The following comment was submitted by Kenneth Stein, Director of Policy, on behalf of the Institute for Energy Research regarding Docket No. EPA-HQ-OAR-2017-0355
The Institute for Energy Research has long supported the repeal of the so-called Clean Power Plan (CPP) and applauds EPA for undertaking that repeal. However, IER is dismayed that instead of pursuing a full repeal of the uncalled-for regulation, EPA has sought this replacement in a misguided attempt to be kinder or gentler. The CPP was an egregious overstep of federal authority, seeking to manipulate the entire energy system in a way Congress never authorized. The CPP was rightly opposed by a majority of states and implementation was halted by the Supreme Court. This overreach does not require and should not be followed by a replacement.

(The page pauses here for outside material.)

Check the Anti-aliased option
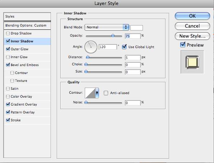 [106, 93]
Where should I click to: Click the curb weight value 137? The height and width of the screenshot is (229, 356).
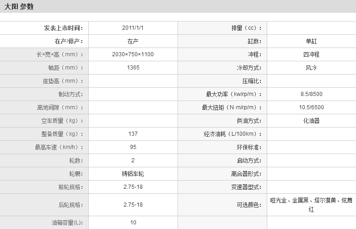133,134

The proposed rule’s efforts to mitigate regulatory harm by introducing a new definition of best system of emissions reduction is laudable, and indeed many of the regulated industries subject to this rule are applauding this change since it represents an opportunity to survive, where the CPP was a termination notice. What EPA and these industry supporters ignore, however, is that EPA still leaves the underlying scope of federal power in this area unaddressed. EPA seeks to minimize the use of this posited power by allowing reasonable heat rate improvements to count as the BSER. But this leaves a future EPA with the ability to change its regulatory whim and resume a draconian interpretation.

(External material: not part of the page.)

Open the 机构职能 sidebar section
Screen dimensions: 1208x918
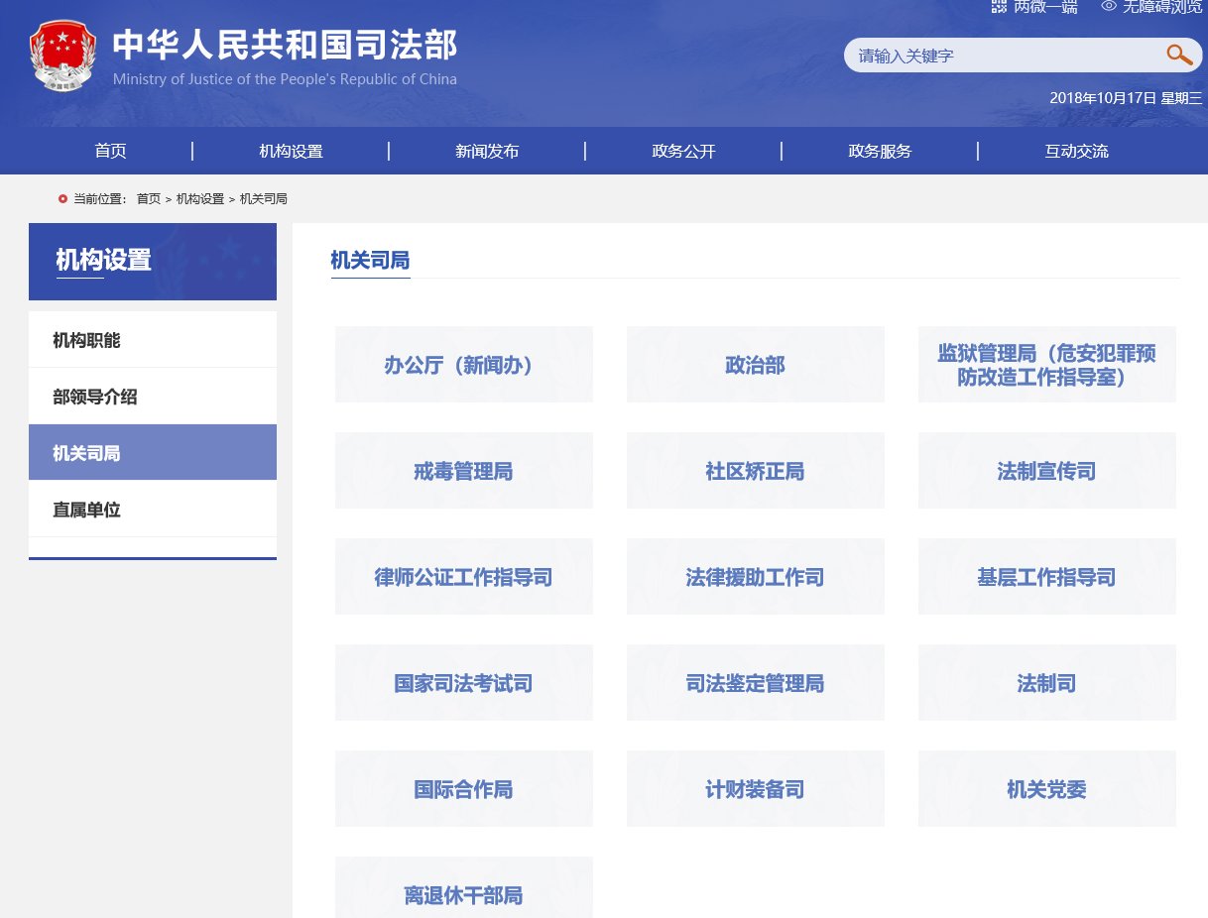tap(86, 340)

The very unworkability and questionable authorities that have come to the fore in the CPP proposal, litigation, repeal, and replace process show the utter impracticability of regulating carbon dioxide like pollutants that are actually dangerous to human health. Carbon dioxide is a non-toxic trace gas that is not harmful to humans in any ambient concentrations. It is fundamentally not analogous to actual dangerous pollutants like for example mercury or sulfur oxides. Trying regulate carbon dioxide like CAA pollutants consistently leads to absurd and statutorily questionable results. This should not lead EPA to again try to fit a round peg into a square hole as it seeks to do with this rulemaking. It should lead EPA to the obvious conclusion that the CAA was not designed for, nor was it meant to apply to, a common diffuse element like carbon dioxide. The Supreme Court in Massachusetts v. EPA posited that in theory the CAA (in the view of the majority at the time) is so vague that it could be used to regulate any molecule in the air. The Supreme Court did not say that EPA was thus required to regulate every molecule found in the air. Rather than seeking this replacement, EPA should acknowledge the truth: carbon dioxide is not a dangerous pollutant under the construction of the CAA. That is ultimately the question that must be decided, this “replacement” (which will be swiftly disregarded by a future administration) notwithstanding.

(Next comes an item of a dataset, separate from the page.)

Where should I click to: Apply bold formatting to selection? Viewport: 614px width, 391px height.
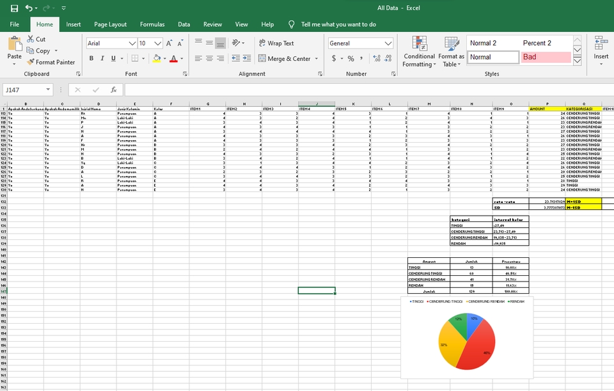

EPA should carry its repeal of the Clean Power Plan to its conclusion and then work to roll back the absurd findings which resulted in the CAA application in this area in the first place.
New Source Review reforms:
IER supports EPA’s goal of encouraging efficient use of existing energy capacity and reducing burdens on states. The proposed NSR hourly emissions test modifications are an important step in advancing this goal of efficient use of existing energy capacity. However, EPA should go further. Far too often the NSR process acts as a deterrent to making improvements to existing industrial facilities. The exorbitant cost and indeterminant timeline of the NSR process means that projects that would increase efficiency or even reduce overall pollution are forgone because they cannot be financially justified. This perverse outcome means that less efficient, less clean sources continue to operate, directly contrary to the statutory goals underlying the NSR and related laws. EPA should pursue maximum flexibility in the NSR process, and even should consider exempting efficiency improvements from the costly NSR process entirely. The NSR law was meant to ensure that upgrades to facilities improve environmental outcomes. If the cost of the NSR is such that it prevents upgrades, then the process has become an impediment to the actual intent and function of the law. While the law itself is not within the purview of EPA to amend, the process certainly is as entirely a creation of the administrative state.